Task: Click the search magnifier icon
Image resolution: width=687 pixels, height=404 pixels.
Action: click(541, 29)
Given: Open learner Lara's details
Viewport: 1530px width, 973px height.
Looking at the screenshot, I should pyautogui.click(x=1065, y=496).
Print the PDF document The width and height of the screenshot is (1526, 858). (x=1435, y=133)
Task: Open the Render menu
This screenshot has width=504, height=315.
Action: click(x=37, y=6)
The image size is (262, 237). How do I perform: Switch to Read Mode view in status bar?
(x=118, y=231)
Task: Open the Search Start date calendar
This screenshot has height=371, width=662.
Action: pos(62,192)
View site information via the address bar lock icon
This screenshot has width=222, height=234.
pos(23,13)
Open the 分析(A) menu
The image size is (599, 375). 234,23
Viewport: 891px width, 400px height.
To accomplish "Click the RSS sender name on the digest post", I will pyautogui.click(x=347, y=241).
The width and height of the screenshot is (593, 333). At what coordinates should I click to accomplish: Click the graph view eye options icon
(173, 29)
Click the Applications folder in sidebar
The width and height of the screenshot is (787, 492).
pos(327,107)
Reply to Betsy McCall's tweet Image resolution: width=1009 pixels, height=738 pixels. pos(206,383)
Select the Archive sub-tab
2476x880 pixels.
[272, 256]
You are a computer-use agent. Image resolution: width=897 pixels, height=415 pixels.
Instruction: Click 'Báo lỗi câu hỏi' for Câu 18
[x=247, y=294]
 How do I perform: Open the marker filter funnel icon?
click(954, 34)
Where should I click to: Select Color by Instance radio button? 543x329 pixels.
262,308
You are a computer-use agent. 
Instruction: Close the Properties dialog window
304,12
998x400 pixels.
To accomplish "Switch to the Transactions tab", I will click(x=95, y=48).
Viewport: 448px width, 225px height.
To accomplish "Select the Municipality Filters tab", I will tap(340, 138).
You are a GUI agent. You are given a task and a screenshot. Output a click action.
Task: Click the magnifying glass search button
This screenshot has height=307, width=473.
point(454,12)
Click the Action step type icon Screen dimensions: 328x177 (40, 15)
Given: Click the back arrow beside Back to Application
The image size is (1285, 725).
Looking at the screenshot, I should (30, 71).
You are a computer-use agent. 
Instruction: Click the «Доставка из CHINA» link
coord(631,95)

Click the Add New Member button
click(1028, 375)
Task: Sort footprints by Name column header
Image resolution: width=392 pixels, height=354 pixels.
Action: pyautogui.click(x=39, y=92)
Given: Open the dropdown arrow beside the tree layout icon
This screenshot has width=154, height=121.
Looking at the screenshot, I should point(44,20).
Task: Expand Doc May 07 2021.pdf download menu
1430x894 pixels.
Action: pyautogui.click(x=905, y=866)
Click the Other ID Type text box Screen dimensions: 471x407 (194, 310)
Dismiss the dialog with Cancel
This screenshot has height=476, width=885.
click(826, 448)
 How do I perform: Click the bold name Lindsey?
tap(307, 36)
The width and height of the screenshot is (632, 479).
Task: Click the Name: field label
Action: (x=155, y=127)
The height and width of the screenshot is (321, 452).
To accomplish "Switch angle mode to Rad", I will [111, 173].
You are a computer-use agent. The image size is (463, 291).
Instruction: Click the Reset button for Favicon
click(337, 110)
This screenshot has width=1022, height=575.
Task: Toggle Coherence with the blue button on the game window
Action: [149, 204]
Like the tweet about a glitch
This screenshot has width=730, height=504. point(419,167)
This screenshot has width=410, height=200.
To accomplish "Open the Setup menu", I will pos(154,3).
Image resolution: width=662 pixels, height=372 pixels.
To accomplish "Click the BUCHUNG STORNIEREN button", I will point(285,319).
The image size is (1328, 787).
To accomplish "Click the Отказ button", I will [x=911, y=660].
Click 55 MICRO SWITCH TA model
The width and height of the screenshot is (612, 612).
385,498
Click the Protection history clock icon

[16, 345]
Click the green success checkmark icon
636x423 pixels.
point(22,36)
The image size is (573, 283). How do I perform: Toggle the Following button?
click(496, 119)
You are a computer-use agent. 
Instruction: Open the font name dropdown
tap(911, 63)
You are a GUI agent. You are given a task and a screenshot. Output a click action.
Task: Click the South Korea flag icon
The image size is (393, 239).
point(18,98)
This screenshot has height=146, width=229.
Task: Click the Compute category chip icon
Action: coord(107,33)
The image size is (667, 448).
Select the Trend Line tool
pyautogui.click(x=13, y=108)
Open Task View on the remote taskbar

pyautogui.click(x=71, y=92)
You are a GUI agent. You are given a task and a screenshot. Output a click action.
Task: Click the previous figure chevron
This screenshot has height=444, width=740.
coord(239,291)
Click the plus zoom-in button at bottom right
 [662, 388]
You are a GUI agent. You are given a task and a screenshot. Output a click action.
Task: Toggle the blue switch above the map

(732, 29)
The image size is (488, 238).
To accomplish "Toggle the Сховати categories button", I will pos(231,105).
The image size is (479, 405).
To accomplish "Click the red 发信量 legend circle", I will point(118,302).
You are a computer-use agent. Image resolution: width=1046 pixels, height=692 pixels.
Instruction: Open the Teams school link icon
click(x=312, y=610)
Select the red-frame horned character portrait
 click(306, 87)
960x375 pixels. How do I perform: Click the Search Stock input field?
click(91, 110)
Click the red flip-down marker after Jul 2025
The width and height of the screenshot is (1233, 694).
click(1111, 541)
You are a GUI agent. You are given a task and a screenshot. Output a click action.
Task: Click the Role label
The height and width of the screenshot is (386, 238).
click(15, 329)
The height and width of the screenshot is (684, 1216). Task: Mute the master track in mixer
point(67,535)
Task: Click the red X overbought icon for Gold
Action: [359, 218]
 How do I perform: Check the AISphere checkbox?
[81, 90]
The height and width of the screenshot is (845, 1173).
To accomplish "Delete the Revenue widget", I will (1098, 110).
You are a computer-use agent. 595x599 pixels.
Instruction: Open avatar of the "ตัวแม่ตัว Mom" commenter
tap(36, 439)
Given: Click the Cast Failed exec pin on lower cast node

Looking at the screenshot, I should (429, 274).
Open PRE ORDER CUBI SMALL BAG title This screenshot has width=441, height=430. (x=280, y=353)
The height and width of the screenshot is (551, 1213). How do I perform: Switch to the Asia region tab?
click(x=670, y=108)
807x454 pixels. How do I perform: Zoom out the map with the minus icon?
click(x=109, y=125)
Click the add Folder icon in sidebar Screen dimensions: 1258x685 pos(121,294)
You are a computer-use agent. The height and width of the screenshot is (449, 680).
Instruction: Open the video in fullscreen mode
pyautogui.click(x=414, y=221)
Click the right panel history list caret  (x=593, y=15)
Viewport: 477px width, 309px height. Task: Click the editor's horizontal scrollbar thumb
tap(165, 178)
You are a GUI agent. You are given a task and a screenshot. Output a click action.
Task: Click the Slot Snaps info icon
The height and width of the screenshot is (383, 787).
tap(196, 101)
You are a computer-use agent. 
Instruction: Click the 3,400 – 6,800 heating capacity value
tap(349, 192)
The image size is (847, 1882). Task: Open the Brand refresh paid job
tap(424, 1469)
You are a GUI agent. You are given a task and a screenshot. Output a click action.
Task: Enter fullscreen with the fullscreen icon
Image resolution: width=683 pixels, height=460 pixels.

- [EXERCISE AIM]: Print every row above again, word for word, with nothing changed.

- [COMPLETE OUTPUT]:
Task: Click the search magnifier icon
Image resolution: width=687 pixels, height=404 pixels.
Action: click(541, 29)
Given: Open learner Lara's details
Viewport: 1530px width, 973px height.
Looking at the screenshot, I should pyautogui.click(x=1065, y=496).
Print the PDF document The width and height of the screenshot is (1526, 858). (x=1435, y=133)
Task: Open the Render menu
This screenshot has width=504, height=315.
Action: click(x=37, y=6)
The image size is (262, 237). How do I perform: Switch to Read Mode view in status bar?
(x=118, y=231)
Task: Open the Search Start date calendar
This screenshot has height=371, width=662.
Action: pos(62,192)
View site information via the address bar lock icon
This screenshot has width=222, height=234.
pos(23,13)
Open the 分析(A) menu
The image size is (599, 375). 234,23
Viewport: 891px width, 400px height.
To accomplish "Click the RSS sender name on the digest post", I will pyautogui.click(x=347, y=241).
The width and height of the screenshot is (593, 333). At what coordinates should I click to accomplish: Click the graph view eye options icon
(173, 29)
Click the Applications folder in sidebar
The width and height of the screenshot is (787, 492).
pos(327,107)
Reply to Betsy McCall's tweet Image resolution: width=1009 pixels, height=738 pixels. pos(206,383)
Select the Archive sub-tab
2476x880 pixels.
[272, 256]
You are a computer-use agent. Image resolution: width=897 pixels, height=415 pixels.
Instruction: Click 'Báo lỗi câu hỏi' for Câu 18
[x=247, y=294]
 How do I perform: Open the marker filter funnel icon?
click(954, 34)
Where should I click to: Select Color by Instance radio button? 543x329 pixels.
262,308
You are a computer-use agent. 
Instruction: Close the Properties dialog window
304,12
998x400 pixels.
To accomplish "Switch to the Transactions tab", I will click(x=95, y=48).
Viewport: 448px width, 225px height.
To accomplish "Select the Municipality Filters tab", I will tap(340, 138).
You are a GUI agent. You are given a task and a screenshot. Output a click action.
Task: Click the magnifying glass search button
This screenshot has height=307, width=473.
point(454,12)
Click the Action step type icon Screen dimensions: 328x177 (40, 15)
Given: Click the back arrow beside Back to Application
The image size is (1285, 725).
Looking at the screenshot, I should (30, 71).
You are a computer-use agent. 
Instruction: Click the «Доставка из CHINA» link
coord(631,95)

Click the Add New Member button
click(1028, 375)
Task: Sort footprints by Name column header
Image resolution: width=392 pixels, height=354 pixels.
Action: pyautogui.click(x=39, y=92)
Given: Open the dropdown arrow beside the tree layout icon
This screenshot has width=154, height=121.
Looking at the screenshot, I should point(44,20).
Task: Expand Doc May 07 2021.pdf download menu
1430x894 pixels.
Action: pyautogui.click(x=905, y=866)
Click the Other ID Type text box Screen dimensions: 471x407 (194, 310)
Dismiss the dialog with Cancel
This screenshot has height=476, width=885.
click(826, 448)
 How do I perform: Click the bold name Lindsey?
tap(307, 36)
The width and height of the screenshot is (632, 479).
Task: Click the Name: field label
Action: (x=155, y=127)
The height and width of the screenshot is (321, 452).
To accomplish "Switch angle mode to Rad", I will [111, 173].
You are a computer-use agent. The image size is (463, 291).
Instruction: Click the Reset button for Favicon
click(337, 110)
This screenshot has width=1022, height=575.
Task: Toggle Coherence with the blue button on the game window
Action: [149, 204]
Like the tweet about a glitch
This screenshot has width=730, height=504. point(419,167)
This screenshot has width=410, height=200.
To accomplish "Open the Setup menu", I will pos(154,3).
Image resolution: width=662 pixels, height=372 pixels.
To accomplish "Click the BUCHUNG STORNIEREN button", I will point(285,319).
The image size is (1328, 787).
To accomplish "Click the Отказ button", I will [x=911, y=660].
Click 55 MICRO SWITCH TA model
The width and height of the screenshot is (612, 612).
385,498
Click the Protection history clock icon

[16, 345]
Click the green success checkmark icon
636x423 pixels.
point(22,36)
The image size is (573, 283). How do I perform: Toggle the Following button?
click(496, 119)
You are a computer-use agent. 
Instruction: Open the font name dropdown
tap(911, 63)
You are a GUI agent. You are given a task and a screenshot. Output a click action.
Task: Click the South Korea flag icon
The image size is (393, 239).
point(18,98)
This screenshot has height=146, width=229.
Task: Click the Compute category chip icon
Action: coord(107,33)
The image size is (667, 448).
Select the Trend Line tool
pyautogui.click(x=13, y=108)
Open Task View on the remote taskbar

pyautogui.click(x=71, y=92)
You are a GUI agent. You are given a task and a screenshot. Output a click action.
Task: Click the previous figure chevron
This screenshot has height=444, width=740.
coord(239,291)
Click the plus zoom-in button at bottom right
 [662, 388]
You are a GUI agent. You are given a task and a screenshot. Output a click action.
Task: Toggle the blue switch above the map

(732, 29)
The image size is (488, 238).
To accomplish "Toggle the Сховати categories button", I will pos(231,105).
The image size is (479, 405).
To accomplish "Click the red 发信量 legend circle", I will point(118,302).
You are a computer-use agent. Image resolution: width=1046 pixels, height=692 pixels.
Instruction: Open the Teams school link icon
click(x=312, y=610)
Select the red-frame horned character portrait
 click(306, 87)
960x375 pixels. How do I perform: Click the Search Stock input field?
click(91, 110)
Click the red flip-down marker after Jul 2025
The width and height of the screenshot is (1233, 694).
click(1111, 541)
You are a GUI agent. You are given a task and a screenshot. Output a click action.
Task: Click the Role label
The height and width of the screenshot is (386, 238).
click(15, 329)
The height and width of the screenshot is (684, 1216). Task: Mute the master track in mixer
point(67,535)
Task: Click the red X overbought icon for Gold
Action: [359, 218]
 How do I perform: Check the AISphere checkbox?
[81, 90]
The height and width of the screenshot is (845, 1173).
To accomplish "Delete the Revenue widget", I will (1098, 110).
You are a computer-use agent. 595x599 pixels.
Instruction: Open avatar of the "ตัวแม่ตัว Mom" commenter
tap(36, 439)
Given: Click the Cast Failed exec pin on lower cast node

Looking at the screenshot, I should (429, 274).
Open PRE ORDER CUBI SMALL BAG title This screenshot has width=441, height=430. (x=280, y=353)
The height and width of the screenshot is (551, 1213). How do I perform: Switch to the Asia region tab?
click(x=670, y=108)
807x454 pixels. How do I perform: Zoom out the map with the minus icon?
click(x=109, y=125)
Click the add Folder icon in sidebar Screen dimensions: 1258x685 pos(121,294)
You are a computer-use agent. The height and width of the screenshot is (449, 680).
Instruction: Open the video in fullscreen mode
pyautogui.click(x=414, y=221)
Click the right panel history list caret  (x=593, y=15)
Viewport: 477px width, 309px height. Task: Click the editor's horizontal scrollbar thumb
tap(165, 178)
You are a GUI agent. You are given a task and a screenshot. Output a click action.
Task: Click the Slot Snaps info icon
The height and width of the screenshot is (383, 787).
tap(196, 101)
You are a computer-use agent. 
Instruction: Click the 3,400 – 6,800 heating capacity value
tap(349, 192)
The image size is (847, 1882). Task: Open the Brand refresh paid job
tap(424, 1469)
You are a GUI agent. You are given a task and a screenshot. Output a click action.
Task: Enter fullscreen with the fullscreen icon
Image resolution: width=683 pixels, height=460 pixels.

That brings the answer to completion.